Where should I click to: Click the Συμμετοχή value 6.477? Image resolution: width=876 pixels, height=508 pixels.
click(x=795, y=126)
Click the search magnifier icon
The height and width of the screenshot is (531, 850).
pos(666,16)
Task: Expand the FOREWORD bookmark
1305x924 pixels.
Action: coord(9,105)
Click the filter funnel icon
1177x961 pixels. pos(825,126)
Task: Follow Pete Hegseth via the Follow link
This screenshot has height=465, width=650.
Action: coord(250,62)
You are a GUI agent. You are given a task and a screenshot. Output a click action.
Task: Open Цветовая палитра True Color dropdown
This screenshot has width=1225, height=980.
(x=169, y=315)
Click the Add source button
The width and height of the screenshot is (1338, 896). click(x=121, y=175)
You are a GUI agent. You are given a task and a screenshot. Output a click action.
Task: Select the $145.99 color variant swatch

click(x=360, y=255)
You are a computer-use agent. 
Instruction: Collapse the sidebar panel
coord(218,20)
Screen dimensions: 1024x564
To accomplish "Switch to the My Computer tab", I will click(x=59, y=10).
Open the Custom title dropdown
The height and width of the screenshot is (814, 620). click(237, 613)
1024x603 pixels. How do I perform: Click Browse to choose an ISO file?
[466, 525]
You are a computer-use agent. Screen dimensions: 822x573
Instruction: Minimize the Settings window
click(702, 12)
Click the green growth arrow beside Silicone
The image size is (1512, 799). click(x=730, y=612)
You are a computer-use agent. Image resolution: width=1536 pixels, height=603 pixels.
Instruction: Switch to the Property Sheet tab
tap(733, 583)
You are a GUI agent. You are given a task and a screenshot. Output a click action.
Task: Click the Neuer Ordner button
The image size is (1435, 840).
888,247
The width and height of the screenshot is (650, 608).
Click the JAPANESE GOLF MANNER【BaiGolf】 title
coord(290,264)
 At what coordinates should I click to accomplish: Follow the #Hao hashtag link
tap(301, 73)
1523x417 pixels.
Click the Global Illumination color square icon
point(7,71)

The problem:
Every record above is to be given again precisely.

Completed exercise:
Where should I click to: Click the Συμμετοχή value 6.477? Image resolution: width=876 pixels, height=508 pixels.
click(x=795, y=126)
Click the search magnifier icon
The height and width of the screenshot is (531, 850).
pos(666,16)
Task: Expand the FOREWORD bookmark
1305x924 pixels.
Action: coord(9,105)
Click the filter funnel icon
1177x961 pixels. pos(825,126)
Task: Follow Pete Hegseth via the Follow link
This screenshot has height=465, width=650.
Action: coord(250,62)
You are a GUI agent. You are given a task and a screenshot. Output a click action.
Task: Open Цветовая палитра True Color dropdown
This screenshot has width=1225, height=980.
(x=169, y=315)
Click the Add source button
The width and height of the screenshot is (1338, 896). click(x=121, y=175)
You are a GUI agent. You are given a task and a screenshot. Output a click action.
Task: Select the $145.99 color variant swatch

click(x=360, y=255)
You are a computer-use agent. 
Instruction: Collapse the sidebar panel
coord(218,20)
Screen dimensions: 1024x564
To accomplish "Switch to the My Computer tab", I will click(x=59, y=10).
Open the Custom title dropdown
The height and width of the screenshot is (814, 620). click(237, 613)
1024x603 pixels. How do I perform: Click Browse to choose an ISO file?
[466, 525]
You are a computer-use agent. Screen dimensions: 822x573
Instruction: Minimize the Settings window
click(702, 12)
Click the green growth arrow beside Silicone
The image size is (1512, 799). click(x=730, y=612)
You are a computer-use agent. Image resolution: width=1536 pixels, height=603 pixels.
Instruction: Switch to the Property Sheet tab
tap(733, 583)
You are a GUI agent. You are given a task and a screenshot. Output a click action.
Task: Click the Neuer Ordner button
The image size is (1435, 840).
888,247
The width and height of the screenshot is (650, 608).
Click the JAPANESE GOLF MANNER【BaiGolf】 title
coord(290,264)
 At what coordinates should I click to accomplish: Follow the #Hao hashtag link
tap(301, 73)
1523x417 pixels.
Click the Global Illumination color square icon
point(7,71)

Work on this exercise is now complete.